As the story made its way into the Idaho media, other people began adding details to Monahan’s history, including that many had suspected he was a woman but no one made a fuss about it. People in that region were aware of many cross-dressing women, for various reasons. Even in correspondence discussing this issue, Monahan’s associates used male pronouns for him.

All of this is backstory for how Monahan’s story was picked up in popular media. In the 1950s, Monahan’s story was revived in newspapers, theater, and eventually movies with the 1993 film The Ballad of Little Jo, all of which include a large amount of invention and no hint of queerness. Monahan is made fully heterosexual and “man troubles” are offered as the motivation for her transformation.

This framing was begun in 1904 when uneasiness about the sexual implications of cross-dressing led newspapers to “reclaim” Monahan as essentially feminine, including fake images in a hoopskirt and an invented romantic betrayal by a man. (The fiction is embellished by many details with no connection to Monahan’s actual history, including the addition of an illegitimate child.)

The chapter moves on to provide more examples of how the actual biographies of cross-dressing women were re-written in the late 19th and early 20th century to disarm concerns about gender and sexuality.

Existing fictional genres were adapted, such as the seduction motif in which the woman both flees and cross-dresses to escape her shame. Such a fiction was assigned to Charley Parkhurst when a post-mortem not only identified his bodily sex but indicated a previous pregnancy. (Motherhood was a strong motif for feminizing the subject.)

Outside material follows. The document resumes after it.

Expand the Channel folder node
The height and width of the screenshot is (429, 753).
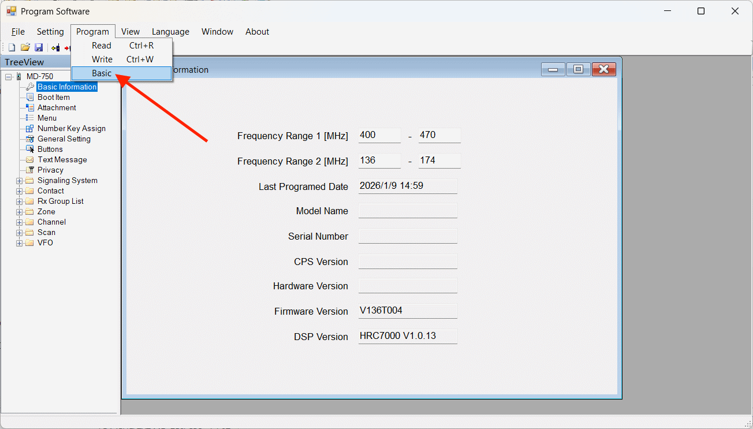click(x=19, y=222)
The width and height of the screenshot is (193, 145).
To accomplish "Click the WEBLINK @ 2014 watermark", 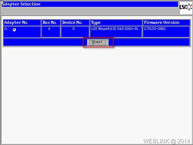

Dime novels of the 1870s were fond of using heterosexual relationships as the motivation for cross-dressing, as with fictionalizations of the life of Martha Jane Canary (Calamity Jane). The real life Canary rarely cross-dressed and identified as female, but her fictional twin is more cagey, implying either inversion or non-binary identity, and cross-dressing regularly in order to hunt down the man who betrayed her.

Several other fictional examples of “betrayal and escape” or “betrayal and revenge” are listed. Such stories solidly establish the heterosexual credentials of their heroines. Such overt inventions then sometimes were resurrected as “true” news stories.

Fictional cross-dressing narratives sometimes re-normalized their protagonists with marriage and a return to female presentation. Often this includes a return to the urban East, symbolically localizing cross-dressing to the peculiar logistics and needs of Western life.

Another subgenre involves a woman cross-dressing to join a male lover in criminal activities—a genre that has roots in a number of actual biographies. (Note: these are all cited from newspaper accounts, and it’s unclear whether the author considers them wholly fictional or simply sensationalized and “straightened.”)

Even as the fictional genre of cross-dressing women came to popularity, the acceptance of real-life cross-dressing women waned, with women in San Francisco and other locations facing arrest for cross-dressing by the early 20th century.

The chapter concludes with a discussion of whether cross-dressing destabilized gender or enforces it by aligning activities and characteristics rigidly with gender presentation. I.e., women could participate in the “Wild West” but only as men. This alignment must then be undermined by re-feminizing the participants once they were separated (by time, space, or reality) from the actual frontier.